O troféu "Sueto", na forma de uma pequena estatueta representando a escritora e livre-pensadora olhando em frente, sentada e pensativa, será concedido anualmente ao melhor trabalho de literatura produzido por felinos. Sueto, após ganhar por dez anos consecutivos o prêmio "Felinos Escritores", decidiu doar o troféu criando uma nova premiação.

sábado, 15 de agosto de 2009

Sueto e Eu (II)

Volto a esclarecer porque isto tem dado margem a um ou outro mal entendido.
Há quem indague: " mas, como, então não és tu quem escreve os textos?" , mal entendido que se torna ainda maior quanto tento explicar que não, que é Sueto e que Sueto é uma gata!
 Em nossa relação literária, Sueto é a criadora, dela advém a inspiração que dá origem aos textos.
Eu, humildemente, apenas procuro com minha limitada capacidade de percepção, traduzir na pobre linguagem e escrita dos humanos o universo que ela capta do alto de sua sabedoria, em seu cotidiano andar pela casa e pelos telhados, além de eventuais fugidas pela vizinhança.
Mas não me sinto incômodo assim, afinal só tenho a ganhar e, como um humilde aprendiz, procuro colher ao máximo os ensinamentos que um ser tão perfeito quanto Sueto tem a transmitir.
Talvez até um dia, se me dedicar o suficiente, possa ser reconhecido como um escritor e não apenas como um razoável tradutor dos sentimentos e expressões felinas (foto Giacomo Orlando).
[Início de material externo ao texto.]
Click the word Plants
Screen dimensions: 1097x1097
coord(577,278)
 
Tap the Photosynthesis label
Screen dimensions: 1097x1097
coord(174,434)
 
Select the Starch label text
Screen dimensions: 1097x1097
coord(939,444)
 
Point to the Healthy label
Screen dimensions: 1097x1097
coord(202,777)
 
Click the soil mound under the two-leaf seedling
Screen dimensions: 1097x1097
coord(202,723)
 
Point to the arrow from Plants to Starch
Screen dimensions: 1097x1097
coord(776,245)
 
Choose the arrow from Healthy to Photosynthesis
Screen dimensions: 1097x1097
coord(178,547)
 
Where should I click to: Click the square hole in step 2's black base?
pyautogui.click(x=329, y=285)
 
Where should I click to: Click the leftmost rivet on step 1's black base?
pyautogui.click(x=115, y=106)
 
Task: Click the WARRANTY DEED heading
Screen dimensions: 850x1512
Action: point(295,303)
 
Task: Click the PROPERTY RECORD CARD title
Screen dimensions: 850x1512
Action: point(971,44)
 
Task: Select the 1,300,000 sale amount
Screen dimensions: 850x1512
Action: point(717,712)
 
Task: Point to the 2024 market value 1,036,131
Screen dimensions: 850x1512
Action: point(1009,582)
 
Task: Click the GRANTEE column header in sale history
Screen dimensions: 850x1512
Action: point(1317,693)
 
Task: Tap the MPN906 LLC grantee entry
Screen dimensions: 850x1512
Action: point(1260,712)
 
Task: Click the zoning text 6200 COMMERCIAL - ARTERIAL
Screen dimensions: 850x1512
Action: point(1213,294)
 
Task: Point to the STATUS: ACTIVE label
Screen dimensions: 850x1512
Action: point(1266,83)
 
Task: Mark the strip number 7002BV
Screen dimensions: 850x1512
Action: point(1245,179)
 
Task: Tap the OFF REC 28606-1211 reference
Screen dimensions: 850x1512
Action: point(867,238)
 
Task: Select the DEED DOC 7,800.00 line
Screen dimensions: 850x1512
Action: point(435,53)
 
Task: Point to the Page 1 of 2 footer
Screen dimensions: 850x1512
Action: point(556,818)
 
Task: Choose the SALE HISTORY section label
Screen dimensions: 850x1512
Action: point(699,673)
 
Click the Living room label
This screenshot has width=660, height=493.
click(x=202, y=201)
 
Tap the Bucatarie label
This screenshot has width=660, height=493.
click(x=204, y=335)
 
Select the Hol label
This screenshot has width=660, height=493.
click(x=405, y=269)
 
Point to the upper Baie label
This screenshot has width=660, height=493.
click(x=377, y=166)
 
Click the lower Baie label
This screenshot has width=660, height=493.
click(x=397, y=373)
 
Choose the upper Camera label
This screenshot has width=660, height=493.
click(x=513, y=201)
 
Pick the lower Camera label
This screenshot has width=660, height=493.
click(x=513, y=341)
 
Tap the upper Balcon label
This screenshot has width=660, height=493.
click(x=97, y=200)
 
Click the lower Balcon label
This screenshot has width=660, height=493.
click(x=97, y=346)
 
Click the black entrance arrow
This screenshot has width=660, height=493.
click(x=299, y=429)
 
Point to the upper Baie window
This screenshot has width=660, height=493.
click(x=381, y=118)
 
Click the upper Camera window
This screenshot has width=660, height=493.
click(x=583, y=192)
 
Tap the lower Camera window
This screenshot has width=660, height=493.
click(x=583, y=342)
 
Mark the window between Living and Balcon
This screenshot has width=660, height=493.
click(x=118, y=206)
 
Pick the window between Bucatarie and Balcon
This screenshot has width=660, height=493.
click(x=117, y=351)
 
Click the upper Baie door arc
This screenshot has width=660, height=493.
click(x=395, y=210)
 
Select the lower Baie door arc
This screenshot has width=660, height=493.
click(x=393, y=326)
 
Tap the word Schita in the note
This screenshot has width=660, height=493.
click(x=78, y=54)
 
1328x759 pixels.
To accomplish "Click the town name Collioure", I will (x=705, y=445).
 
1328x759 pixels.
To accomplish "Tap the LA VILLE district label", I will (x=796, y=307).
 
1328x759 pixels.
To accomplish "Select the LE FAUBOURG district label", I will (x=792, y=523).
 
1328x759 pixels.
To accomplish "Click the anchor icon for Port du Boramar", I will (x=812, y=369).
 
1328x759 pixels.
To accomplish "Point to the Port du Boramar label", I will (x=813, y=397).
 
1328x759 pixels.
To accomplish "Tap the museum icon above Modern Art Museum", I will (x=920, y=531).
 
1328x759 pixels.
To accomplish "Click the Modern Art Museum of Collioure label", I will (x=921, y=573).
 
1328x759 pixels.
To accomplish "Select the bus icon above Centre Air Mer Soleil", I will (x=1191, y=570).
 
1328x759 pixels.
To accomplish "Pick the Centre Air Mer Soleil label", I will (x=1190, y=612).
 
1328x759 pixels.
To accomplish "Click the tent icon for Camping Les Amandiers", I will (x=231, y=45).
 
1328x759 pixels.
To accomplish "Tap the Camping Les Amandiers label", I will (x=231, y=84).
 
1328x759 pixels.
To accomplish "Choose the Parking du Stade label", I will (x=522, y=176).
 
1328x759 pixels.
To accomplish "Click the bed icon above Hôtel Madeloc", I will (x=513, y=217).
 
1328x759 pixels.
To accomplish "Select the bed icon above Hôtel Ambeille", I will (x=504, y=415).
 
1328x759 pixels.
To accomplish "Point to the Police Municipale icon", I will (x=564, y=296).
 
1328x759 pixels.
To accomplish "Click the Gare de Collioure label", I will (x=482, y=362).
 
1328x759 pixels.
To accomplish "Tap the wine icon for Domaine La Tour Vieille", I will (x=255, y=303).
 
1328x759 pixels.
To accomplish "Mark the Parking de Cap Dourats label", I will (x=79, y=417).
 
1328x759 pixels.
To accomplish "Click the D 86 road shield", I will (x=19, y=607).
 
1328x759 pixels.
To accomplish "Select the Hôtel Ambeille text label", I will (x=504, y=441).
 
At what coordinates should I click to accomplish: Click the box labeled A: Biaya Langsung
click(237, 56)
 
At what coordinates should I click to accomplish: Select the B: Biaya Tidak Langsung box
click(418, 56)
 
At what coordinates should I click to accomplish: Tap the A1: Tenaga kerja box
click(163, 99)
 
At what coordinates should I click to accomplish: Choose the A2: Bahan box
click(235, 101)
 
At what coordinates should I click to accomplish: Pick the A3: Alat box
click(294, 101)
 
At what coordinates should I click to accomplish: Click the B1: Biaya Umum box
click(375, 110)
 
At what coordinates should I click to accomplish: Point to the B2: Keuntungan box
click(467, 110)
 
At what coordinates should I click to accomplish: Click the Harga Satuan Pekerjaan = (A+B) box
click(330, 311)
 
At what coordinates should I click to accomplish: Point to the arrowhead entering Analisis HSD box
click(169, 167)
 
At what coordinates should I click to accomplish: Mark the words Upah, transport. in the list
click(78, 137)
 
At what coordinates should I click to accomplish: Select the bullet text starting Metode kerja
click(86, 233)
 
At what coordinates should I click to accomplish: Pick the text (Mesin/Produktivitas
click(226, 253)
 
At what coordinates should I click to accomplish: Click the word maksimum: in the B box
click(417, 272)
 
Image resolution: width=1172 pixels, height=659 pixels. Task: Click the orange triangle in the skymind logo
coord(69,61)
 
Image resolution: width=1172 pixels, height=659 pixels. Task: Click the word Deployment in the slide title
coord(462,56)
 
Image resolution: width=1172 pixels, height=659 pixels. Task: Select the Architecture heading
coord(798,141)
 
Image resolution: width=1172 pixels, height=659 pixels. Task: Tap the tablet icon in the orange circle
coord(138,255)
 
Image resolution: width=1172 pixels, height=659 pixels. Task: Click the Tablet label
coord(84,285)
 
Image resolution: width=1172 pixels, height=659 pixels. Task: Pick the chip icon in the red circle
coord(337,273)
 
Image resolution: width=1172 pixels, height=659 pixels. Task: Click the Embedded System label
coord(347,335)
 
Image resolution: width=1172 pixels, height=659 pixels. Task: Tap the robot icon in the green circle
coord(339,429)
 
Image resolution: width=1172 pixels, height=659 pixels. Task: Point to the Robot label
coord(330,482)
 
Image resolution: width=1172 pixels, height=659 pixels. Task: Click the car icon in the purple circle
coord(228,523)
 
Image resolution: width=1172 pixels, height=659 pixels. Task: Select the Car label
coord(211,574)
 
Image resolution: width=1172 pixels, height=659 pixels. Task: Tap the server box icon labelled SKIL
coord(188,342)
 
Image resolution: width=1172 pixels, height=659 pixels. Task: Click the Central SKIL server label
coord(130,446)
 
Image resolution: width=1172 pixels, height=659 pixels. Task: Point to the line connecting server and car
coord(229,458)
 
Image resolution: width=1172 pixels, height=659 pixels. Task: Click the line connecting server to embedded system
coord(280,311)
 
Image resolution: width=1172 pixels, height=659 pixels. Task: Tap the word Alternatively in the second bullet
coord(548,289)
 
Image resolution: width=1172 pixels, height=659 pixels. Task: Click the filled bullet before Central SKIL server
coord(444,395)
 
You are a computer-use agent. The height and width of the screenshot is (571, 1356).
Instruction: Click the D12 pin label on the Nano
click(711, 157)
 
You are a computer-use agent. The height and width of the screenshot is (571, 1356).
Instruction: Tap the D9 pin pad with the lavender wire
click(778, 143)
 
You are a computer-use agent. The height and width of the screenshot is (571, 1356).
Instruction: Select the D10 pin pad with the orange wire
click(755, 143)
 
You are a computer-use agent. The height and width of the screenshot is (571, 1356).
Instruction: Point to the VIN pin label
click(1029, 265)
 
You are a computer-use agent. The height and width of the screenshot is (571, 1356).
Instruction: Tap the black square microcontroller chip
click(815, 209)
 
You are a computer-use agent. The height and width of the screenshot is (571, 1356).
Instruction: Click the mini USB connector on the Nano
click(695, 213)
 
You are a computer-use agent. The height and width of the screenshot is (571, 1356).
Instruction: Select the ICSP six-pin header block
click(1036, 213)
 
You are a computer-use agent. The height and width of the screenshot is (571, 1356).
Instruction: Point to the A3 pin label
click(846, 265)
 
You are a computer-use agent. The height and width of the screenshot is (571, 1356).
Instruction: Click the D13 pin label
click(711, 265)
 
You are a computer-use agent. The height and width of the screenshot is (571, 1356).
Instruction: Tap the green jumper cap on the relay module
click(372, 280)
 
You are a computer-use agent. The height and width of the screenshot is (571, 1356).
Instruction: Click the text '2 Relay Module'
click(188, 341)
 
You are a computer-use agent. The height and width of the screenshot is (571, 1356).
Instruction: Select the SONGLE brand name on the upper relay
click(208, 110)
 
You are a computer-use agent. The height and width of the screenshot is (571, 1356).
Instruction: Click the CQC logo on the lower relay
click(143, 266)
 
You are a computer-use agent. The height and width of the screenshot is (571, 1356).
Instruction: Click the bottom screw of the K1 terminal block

domingo, 2 de agosto de 2009

É preciso admitir: somos inteligentes

Aos poucos os humanos começam a se dar conta de nossa inteligência e de nossas capacidades.
Só não se deram conta disto antes em razão da incapacidade deles próprios.
O lado bom desta descoberta é que tendem a começar a nos tratar como iguais.
O lado ruim é que já não será tão fácil ludibriá-los.
Mas vamos continuar tentando ...

sábado, 27 de junho de 2009

Não se metam conosco

Prefiro não fazer comentários... um vídeo vale por um milhão de palavras...

segunda-feira, 18 de maio de 2009

Falujah

Como meu dono decidiu falar de mim pois lhe permiti fazer uma intervenção em meus escritos, vou me referir a Falujah. Creio que disse algumas palavras sobre ela, não me lembro bem, mas me parece também que minhas palavras não foram muito simpáticas. De lá para cá nem mudou muita coisa, mas já não vejo Falujah com os mesmos olhos intolerantes de antes. Ontem, domingo, até ficamos por um tempo próximas uma da outra no sobrado que foi construído ao lado da casa. Esta inesperada proximidade foi favorecida, é bom reconhecer, pelo desejo comum de aproveitar o calorzinho do sol de outuno que batia lá encima.. Mas foi o suficiente para vivermos uma trégua. Por enquanto eu continuo com minha territorialidade na parte térrea enquanto Faluhaj, acompanhada pela gata Gaza, ocupa os terraços e os telhados.Assim estamos bem já a algum tempo. Agora, no entanto, com o surgimento do sobrado e o nosso interesse comum de andar por ali, creio que eu e Falujah vamos ter, finalmente, que chegar a um acordo.Será bom, começo a ter esta certeza, para nós dois.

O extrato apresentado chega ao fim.